◆ REQUIREMENT:
Please take the lines from the one holding "Task: Move selected position up one step" through the one holding "Task: Click Sardegna island on the Italy map" in the data below and copy them exactly.
**** DATA
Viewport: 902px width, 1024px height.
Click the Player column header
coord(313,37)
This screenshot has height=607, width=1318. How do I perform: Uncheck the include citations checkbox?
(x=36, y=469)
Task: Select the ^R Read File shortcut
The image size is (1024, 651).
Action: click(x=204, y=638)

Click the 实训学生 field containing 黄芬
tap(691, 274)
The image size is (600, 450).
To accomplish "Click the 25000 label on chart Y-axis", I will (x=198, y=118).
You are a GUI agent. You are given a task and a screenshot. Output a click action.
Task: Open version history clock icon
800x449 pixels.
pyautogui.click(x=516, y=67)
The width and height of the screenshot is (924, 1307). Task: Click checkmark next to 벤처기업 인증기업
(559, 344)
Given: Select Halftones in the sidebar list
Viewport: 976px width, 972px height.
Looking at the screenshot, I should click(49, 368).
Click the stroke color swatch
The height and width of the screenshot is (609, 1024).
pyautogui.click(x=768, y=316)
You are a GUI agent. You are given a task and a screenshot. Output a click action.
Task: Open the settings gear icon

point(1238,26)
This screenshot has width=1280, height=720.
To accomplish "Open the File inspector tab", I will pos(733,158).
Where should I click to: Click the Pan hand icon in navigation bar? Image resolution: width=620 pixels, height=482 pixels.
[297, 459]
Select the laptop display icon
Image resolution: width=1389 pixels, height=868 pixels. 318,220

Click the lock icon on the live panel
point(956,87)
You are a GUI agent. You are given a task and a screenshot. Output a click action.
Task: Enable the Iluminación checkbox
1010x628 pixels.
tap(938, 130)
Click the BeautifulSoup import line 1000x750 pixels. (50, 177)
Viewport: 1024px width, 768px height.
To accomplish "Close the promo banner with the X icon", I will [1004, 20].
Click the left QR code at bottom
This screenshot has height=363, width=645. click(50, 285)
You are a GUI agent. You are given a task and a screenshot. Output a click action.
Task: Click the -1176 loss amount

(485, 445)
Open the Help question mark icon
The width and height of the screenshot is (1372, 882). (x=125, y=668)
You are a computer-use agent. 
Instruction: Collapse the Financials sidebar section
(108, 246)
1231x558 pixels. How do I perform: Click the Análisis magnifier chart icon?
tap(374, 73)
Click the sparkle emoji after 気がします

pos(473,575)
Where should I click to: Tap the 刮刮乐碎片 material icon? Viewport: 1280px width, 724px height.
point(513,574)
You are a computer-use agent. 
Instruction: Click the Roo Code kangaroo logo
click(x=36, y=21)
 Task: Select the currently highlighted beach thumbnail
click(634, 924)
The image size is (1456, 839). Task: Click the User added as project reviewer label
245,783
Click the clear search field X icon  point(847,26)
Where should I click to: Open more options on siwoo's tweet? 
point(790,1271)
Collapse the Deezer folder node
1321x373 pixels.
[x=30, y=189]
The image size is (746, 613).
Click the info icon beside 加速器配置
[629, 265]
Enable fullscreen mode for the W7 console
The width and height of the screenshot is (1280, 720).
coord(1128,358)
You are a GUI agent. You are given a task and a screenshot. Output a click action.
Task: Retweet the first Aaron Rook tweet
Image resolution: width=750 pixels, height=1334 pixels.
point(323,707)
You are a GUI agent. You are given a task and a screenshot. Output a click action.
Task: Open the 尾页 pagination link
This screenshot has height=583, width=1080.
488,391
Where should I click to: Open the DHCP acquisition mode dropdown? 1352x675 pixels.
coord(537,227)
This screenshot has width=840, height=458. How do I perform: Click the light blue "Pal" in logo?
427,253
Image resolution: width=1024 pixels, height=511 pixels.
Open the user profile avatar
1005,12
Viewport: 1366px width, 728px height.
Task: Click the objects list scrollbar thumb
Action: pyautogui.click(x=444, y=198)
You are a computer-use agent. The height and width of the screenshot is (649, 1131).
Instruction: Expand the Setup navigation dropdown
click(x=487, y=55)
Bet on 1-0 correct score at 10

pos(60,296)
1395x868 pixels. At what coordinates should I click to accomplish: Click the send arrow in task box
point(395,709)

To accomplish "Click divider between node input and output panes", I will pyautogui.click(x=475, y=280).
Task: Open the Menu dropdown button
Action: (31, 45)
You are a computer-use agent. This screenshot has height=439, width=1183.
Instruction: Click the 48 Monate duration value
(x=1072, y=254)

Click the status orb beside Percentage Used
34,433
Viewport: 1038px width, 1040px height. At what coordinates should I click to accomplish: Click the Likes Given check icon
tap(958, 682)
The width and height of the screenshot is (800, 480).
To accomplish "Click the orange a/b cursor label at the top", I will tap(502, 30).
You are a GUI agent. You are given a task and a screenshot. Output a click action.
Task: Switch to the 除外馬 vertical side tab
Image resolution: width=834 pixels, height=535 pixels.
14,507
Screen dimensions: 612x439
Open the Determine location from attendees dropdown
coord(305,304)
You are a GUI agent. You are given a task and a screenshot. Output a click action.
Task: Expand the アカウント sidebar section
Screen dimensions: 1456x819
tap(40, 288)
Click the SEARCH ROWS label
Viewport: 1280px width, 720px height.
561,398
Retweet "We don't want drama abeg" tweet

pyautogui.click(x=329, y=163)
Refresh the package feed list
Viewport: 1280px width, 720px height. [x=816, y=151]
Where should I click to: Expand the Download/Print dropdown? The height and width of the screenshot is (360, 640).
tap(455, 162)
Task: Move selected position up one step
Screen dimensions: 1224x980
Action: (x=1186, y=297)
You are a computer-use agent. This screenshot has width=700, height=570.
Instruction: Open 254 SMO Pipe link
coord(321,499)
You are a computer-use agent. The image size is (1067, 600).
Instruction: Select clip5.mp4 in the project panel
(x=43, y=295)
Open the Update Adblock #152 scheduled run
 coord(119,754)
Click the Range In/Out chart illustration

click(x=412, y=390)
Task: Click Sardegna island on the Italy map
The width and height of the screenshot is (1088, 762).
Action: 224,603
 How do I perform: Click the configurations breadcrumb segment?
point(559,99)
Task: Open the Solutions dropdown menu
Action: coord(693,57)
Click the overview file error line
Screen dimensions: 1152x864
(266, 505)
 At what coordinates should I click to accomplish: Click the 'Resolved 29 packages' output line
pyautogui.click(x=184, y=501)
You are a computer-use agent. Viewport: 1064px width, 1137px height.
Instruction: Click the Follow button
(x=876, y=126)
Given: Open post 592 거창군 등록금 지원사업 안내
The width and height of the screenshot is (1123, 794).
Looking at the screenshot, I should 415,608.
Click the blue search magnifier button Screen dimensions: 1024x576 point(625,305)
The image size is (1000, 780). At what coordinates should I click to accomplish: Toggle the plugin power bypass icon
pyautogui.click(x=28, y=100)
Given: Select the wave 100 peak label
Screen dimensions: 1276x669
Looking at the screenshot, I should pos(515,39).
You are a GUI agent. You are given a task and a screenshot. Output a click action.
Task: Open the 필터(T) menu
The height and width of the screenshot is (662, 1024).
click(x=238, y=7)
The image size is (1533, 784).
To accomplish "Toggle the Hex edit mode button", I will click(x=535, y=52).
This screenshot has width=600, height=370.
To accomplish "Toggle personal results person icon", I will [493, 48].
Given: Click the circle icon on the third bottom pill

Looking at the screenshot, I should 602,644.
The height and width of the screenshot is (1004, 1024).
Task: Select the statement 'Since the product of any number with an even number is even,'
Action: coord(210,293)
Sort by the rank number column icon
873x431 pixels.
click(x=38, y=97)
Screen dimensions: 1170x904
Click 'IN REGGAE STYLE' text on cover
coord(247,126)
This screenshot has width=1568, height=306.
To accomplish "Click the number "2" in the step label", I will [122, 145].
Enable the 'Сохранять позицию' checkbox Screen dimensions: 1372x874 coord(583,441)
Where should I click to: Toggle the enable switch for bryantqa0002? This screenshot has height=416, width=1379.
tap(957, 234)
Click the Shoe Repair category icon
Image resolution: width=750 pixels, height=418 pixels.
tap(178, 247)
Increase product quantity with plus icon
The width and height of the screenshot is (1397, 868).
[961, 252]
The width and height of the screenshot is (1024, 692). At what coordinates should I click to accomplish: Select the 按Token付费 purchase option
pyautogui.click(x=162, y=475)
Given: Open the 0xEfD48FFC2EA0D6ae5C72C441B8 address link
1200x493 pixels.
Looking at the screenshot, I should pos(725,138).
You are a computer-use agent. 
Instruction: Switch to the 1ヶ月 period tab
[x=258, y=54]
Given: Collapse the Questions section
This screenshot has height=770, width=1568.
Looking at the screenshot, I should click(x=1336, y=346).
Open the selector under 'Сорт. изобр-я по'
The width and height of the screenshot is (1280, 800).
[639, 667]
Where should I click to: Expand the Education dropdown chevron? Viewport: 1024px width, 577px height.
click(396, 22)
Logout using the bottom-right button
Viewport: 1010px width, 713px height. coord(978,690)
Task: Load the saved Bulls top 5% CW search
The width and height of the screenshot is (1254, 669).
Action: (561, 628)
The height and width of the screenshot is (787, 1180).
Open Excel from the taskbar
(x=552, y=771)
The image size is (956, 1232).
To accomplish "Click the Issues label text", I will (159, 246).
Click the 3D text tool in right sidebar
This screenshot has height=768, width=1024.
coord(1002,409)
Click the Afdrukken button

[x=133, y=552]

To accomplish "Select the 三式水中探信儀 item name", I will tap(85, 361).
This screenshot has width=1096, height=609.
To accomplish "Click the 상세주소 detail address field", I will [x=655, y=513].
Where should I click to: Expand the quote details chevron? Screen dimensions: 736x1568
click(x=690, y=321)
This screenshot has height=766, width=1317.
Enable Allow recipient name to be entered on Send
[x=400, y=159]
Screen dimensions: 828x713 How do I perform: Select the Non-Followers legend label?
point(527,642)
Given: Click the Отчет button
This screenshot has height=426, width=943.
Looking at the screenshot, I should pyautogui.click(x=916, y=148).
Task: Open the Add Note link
********
◆ OUTPUT OF THE TASK:
Task: Move selected position up one step
Screen dimensions: 1224x980
Action: (x=1186, y=297)
You are a computer-use agent. This screenshot has width=700, height=570.
Instruction: Open 254 SMO Pipe link
coord(321,499)
You are a computer-use agent. The image size is (1067, 600).
Instruction: Select clip5.mp4 in the project panel
(x=43, y=295)
Open the Update Adblock #152 scheduled run
 coord(119,754)
Click the Range In/Out chart illustration

click(x=412, y=390)
Task: Click Sardegna island on the Italy map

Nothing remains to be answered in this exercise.